Immer wieder kann man über unseren Text lesen, mit dem „Haus“ sei die Gemeinde gemeint – sie sei das Haus, von dem Jesus redet. Und die Stürme, das seinen dann die Versuchungen und Gefahren, denen die Gemeinde in einer feindlichen Welt ausgesetzt sei. Das aber steht nicht da.
Es geht um einen „Mann“, einen „Menschen“ (den einzelnen Menschen!) und „sein Haus“[1]. Angesprochen sind wir, du und ich – persönlich. Es geht um Entscheidung: so oder so verhalte ich mich: Entweder wie ein weiser oder wie ein törichter Mensch. Und das eine wie das andere wird dann Folgen haben.

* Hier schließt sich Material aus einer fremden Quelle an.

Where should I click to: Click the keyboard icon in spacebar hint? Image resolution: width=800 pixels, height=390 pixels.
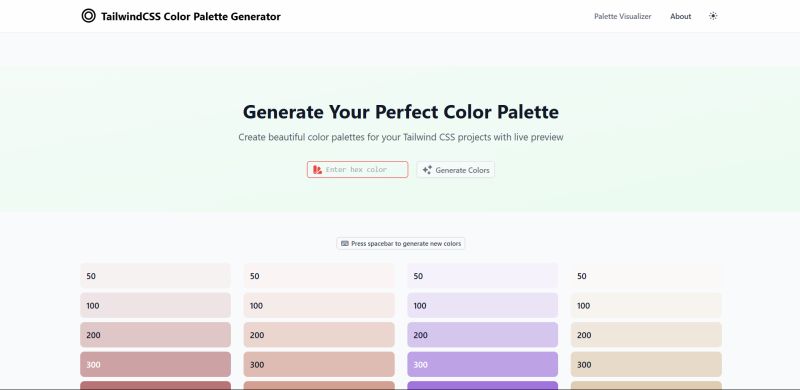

Bemerkenswert ist, wie Jesus diese Folgen rückbindet an das Vorhergehende. Erinnern Sie sich? „Jeder, der diese meine Worte hört und danach handelt....“, sagt Jesus.
Das erste ist das Hören. Am Ende der Bergpredigt erinnert Jesus sozusagen daran: So. Das war mein Programm. Das habt ihr jetzt gehört. Aber mit dem Hören allein ist es nicht getan. Jetzt, Zuhörer, jetzt bist du dran. Du musst dich entscheiden: Will ich danach handeln oder nicht? Will ich mein Leben nach der Friedfertigkeit und am Gottvertrauen ausrichten oder nicht? Will ich die Gebote verstehen lernen und zur Richtschnur für mein Leben machen oder will ich sie nach den Buchstaben abarbeiten? Will ich, dass in meinem Leben die Freundlichkeit Gottes sichtbar wird für andere oder nicht?
Das ist die Entscheidung, vor die Jesus seine Jünger stellt. An sie richtet er die Bergpredigt, zu Beginn ihres gemeinsamen Weges: Darauf lasst ihr euch ein, wenn ihr mir nachfolgt. Wollt ihr das, wollt ihr das wirklich?
Oft genug funktioniert Leben ganz anders. Oft genug handeln Menschen so, dass sie sich durch ihr Tun vor anderen rechtfertigen: „Schau mal, das habe ich doch gut gemacht, jetzt lob mich doch!“ Und umgekehrt: oft bekommt in der Erziehung ein Kind Liebe nicht dafür, dass es da ist, sondern dafür, dass es brav ist oder Leistung zeigt. Sich an die Regeln hält.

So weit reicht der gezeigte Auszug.